A recent editorial in the Journal of the American Medical Association (JAMA) addresses the growing problem of medical misinformation, such as anti-vaccine views, fake treatments, unproven alternative products and services, and others. The authors, Armstrong and Naylor, make some good recommendations, but unfortunately are about 20 years behind the times when it comes to confronting scientific misinformation.
They identify the source of the problem as being primarily the extensive availability of medical information online that is not vetted or reviewed, combined with a rising tide of anti-science sentiments in the culture. They write:
This new online world facilitates direct-to-consumer marketing by phony experts, celebrities with armies of Twitter followers, and legions of independent digital scammers, including some physicians. The result has been torrents of misinformation on topics as varied as the safety and effectiveness of vaccinations, the Zika virus outbreak, water fluoridation, genetically modified foods, and treatments for common diseases.
This is all correct, but leaves out several important factors. We could also focus on tolerance of complementary and alternative medicine in academia, education, in the medical profession more broadly, and increasingly in regulations. CAM is a huge problem because at its core it is based on breaking the rules of science, promoting conspiratorial and anti-science thinking, and loosening regulations.
Another factor to consider are government regulations that should optimally be science based but increasingly are not. Also the culture of academia needs to change, to value and promote the public understanding of medical science. They do touch on this, but do not address the underlying problem with academic culture.
They talk a lot about scientific literacy, which means they are stuck in the decades-old “knowledge deficit” model of pseudoscience. Lack of scientific knowledge is an important factor, but is probably less of one that lack of critical thinking skills. Facts don’t matter if you are stuck in a conspiracy mindset, or do not trust science, or are overwhelmed with motivated reasoning and confirmation bias.
In fact, embracing medical pseudoscience increases as general education level increases, probably due to increased access to disposable income. But this shows that education itself is not an inoculation against pseudoscience, as the authors believe.
Because their list of contributing factors is too limited, their solutions are also limited – they are good, just not nearly enough. The primary focus of their paper is what medical journals can do to address the problem. They offer four major solutions: containment of dissemination, “general immunity through scientific literacy”, health-specific education, and debunking myths.
These are all good things, and journals should absolutely be doing them, but again – they will not be nearly enough.
I think that containment of dissemination is probably a lost cause. That genie is out of the bottle.
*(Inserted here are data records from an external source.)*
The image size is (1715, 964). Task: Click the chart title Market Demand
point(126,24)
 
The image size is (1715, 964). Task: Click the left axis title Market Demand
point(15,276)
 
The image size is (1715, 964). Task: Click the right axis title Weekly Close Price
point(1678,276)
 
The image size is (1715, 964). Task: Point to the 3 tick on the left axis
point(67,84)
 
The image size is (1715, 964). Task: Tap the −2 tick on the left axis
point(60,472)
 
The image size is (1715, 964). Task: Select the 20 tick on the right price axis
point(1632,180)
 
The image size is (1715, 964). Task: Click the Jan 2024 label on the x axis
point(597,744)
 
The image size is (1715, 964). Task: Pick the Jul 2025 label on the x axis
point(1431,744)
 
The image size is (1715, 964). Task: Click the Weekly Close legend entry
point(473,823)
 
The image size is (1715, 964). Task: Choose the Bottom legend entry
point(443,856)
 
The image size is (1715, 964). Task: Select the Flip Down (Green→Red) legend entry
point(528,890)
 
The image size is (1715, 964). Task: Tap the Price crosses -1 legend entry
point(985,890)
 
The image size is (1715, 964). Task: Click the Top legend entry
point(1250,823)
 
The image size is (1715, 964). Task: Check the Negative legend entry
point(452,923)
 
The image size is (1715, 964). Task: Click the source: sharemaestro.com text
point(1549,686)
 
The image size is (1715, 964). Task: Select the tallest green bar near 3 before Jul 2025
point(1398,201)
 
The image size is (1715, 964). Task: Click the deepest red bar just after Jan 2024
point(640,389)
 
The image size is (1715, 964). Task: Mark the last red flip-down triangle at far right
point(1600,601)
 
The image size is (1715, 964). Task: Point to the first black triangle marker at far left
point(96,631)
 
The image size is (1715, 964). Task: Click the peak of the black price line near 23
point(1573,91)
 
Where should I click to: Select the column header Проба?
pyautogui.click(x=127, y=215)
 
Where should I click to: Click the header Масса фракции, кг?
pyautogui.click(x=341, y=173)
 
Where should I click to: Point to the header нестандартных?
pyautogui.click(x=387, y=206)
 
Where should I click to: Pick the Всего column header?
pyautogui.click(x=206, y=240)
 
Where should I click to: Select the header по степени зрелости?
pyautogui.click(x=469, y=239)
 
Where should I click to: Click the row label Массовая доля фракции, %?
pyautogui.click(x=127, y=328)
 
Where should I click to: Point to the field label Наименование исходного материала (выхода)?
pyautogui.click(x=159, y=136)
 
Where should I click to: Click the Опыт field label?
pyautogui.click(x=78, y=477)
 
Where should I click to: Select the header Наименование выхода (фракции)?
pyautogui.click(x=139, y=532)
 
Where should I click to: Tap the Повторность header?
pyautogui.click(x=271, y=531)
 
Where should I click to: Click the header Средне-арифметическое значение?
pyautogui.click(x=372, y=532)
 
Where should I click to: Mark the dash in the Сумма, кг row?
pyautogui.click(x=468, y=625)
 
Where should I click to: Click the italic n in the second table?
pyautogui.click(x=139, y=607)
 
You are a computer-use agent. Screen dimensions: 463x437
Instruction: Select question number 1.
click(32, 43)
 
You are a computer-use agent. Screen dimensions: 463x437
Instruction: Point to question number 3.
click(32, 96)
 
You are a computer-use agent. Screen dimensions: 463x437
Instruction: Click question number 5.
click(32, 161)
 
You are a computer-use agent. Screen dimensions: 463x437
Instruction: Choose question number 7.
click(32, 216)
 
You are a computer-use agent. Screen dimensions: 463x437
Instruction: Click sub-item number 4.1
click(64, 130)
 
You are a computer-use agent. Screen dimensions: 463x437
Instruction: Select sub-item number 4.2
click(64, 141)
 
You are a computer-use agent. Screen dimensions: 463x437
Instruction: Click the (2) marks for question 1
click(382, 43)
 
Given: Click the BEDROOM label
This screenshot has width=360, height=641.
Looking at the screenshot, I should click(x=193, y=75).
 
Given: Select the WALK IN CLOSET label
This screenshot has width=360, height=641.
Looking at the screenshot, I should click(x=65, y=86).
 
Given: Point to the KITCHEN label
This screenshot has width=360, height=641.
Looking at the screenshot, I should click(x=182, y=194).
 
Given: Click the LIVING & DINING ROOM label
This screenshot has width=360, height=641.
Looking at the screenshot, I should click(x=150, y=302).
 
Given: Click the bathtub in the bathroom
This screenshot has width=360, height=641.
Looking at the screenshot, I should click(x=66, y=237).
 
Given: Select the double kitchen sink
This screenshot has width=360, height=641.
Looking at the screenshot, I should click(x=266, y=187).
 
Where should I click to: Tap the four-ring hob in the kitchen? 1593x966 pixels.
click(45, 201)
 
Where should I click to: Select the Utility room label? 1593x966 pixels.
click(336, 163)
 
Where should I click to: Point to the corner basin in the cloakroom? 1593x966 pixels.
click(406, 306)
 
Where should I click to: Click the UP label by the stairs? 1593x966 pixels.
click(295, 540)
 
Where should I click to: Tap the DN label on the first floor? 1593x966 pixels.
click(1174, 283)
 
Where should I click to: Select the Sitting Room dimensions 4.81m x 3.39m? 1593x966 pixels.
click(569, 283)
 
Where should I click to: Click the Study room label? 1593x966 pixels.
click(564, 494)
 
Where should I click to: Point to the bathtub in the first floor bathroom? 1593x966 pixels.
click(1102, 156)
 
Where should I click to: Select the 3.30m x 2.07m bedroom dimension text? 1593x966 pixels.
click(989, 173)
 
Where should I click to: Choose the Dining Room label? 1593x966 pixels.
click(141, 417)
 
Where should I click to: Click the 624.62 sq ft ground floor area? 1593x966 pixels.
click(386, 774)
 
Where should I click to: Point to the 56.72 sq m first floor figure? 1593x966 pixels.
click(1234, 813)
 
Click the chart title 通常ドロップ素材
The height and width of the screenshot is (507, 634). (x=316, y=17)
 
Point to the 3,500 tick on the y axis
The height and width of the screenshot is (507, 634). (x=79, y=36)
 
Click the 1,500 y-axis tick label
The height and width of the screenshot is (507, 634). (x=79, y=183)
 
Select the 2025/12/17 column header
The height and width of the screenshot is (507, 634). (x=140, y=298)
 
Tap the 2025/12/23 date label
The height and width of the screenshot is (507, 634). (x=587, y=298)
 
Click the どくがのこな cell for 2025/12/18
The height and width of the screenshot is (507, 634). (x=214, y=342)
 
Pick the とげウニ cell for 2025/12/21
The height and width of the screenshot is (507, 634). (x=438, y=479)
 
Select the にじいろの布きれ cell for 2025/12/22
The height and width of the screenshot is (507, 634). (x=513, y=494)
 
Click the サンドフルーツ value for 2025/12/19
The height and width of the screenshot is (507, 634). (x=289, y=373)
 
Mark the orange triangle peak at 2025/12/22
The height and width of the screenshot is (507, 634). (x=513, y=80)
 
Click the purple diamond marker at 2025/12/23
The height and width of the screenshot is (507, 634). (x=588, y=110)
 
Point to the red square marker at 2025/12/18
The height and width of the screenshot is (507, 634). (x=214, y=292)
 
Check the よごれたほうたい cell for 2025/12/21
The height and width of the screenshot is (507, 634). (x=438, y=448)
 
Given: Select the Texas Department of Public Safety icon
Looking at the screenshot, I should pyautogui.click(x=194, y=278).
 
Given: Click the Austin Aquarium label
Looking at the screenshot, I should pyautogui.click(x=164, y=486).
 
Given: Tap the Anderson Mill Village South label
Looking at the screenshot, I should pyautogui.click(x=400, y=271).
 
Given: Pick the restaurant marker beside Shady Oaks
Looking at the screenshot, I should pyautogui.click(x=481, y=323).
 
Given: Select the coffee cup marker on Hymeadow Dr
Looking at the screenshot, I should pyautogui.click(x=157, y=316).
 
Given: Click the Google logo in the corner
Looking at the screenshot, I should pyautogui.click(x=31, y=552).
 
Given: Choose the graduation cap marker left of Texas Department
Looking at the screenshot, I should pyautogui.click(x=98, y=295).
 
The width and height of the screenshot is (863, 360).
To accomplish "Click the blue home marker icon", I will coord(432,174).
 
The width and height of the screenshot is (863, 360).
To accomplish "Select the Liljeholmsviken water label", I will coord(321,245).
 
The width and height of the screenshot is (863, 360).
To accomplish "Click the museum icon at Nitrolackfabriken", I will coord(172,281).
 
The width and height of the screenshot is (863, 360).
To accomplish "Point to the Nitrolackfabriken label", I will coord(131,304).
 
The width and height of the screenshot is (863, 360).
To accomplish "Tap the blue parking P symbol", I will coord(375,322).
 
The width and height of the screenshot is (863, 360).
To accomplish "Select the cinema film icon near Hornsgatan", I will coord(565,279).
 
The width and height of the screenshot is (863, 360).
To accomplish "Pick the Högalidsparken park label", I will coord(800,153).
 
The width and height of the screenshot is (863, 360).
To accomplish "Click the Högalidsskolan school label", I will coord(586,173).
Perhaps big social media outlets like Facebook can change their algorithms so that sensational nonsense is not promoted, but short of a huge change in social media and the internet allowing for a China-style top-down control, I don’t think we are going to stop misinformation. We simply have to deal with it.
And again, they make some good recommendations, but mostly limited to the knowledge-deficit model. Journals should provide executive summaries of technical articles written for a broad lay audience. They could also provide forums in which experts can interface with the public pertaining to specific articles or topics. They recommend topic specific journals and issues tackling topics of public interest or that are a common target of misinformation. Journals and experts can also directly debunk myths and misinformation.
This is all good, but here are some further recommendations (some of which go beyond the scope of medical journals). I will start, however, with what journals can do.
The culture of academia and science needs to shift away from publishing lots of preliminary studies. The threshold for being published needs to be higher, with better statistics, better editorial review, internal replications, checks against p-hacking, and more exact replications.
Journals that are primarily dedicated to pseudoscience should not be listed as formally peer-reviewed. Basically every specialty journal dedicated to CAM should not be listed as legitimate, unless they have editors that are dedicated to science itself (not CAM) and have extremely high standards. But we cannot just let CAM proponents be their own experts and decide what is valid. That is just opening the floodgates to pseudoscience.
The entire idea of open-access also needs to be rethought. Perhaps in order to be listed as a legitimate peer-reviewed journal, certain standards need to be put in place that address both the problems of open-access journals and traditional journals. The open-access model encourages publishing lots of poor quality articles because they charge per publication. Traditional journals, rather, are chasing impact factor, which favors dramatic studies that are the most likely to be wrong and later retracted.
We need to find a model that allows for public access of important articles, or at least the lay summaries, while rewarding editorial quality (not the sensationalism of the results).
Academia and medical journals also need to get more involved in promoting rational government regulations of all aspects of health care.
But there are also factors outside the control of journal editors that also need to be addressed. The entire science education infrastructure needs an overhaul. Critical thinking needs to be incorporated from day one. Students need to develop the skills necessary to tell science from pseudoscience, to evaluate claims and sources, to be skeptical of unusual claims, and to recognize the pitfalls of conspiracy thinking and other cognitive biases.
Confronting fraud, pseudoscience, science denial, and misinformation needs to be a top priority for the academic, scientific, and medical communities. This needs to also go beyond just confronting what appears to be a short term crisis. This is forever. We need a culture change where these priorities are recognized as intrinsic to the scientific enterprise.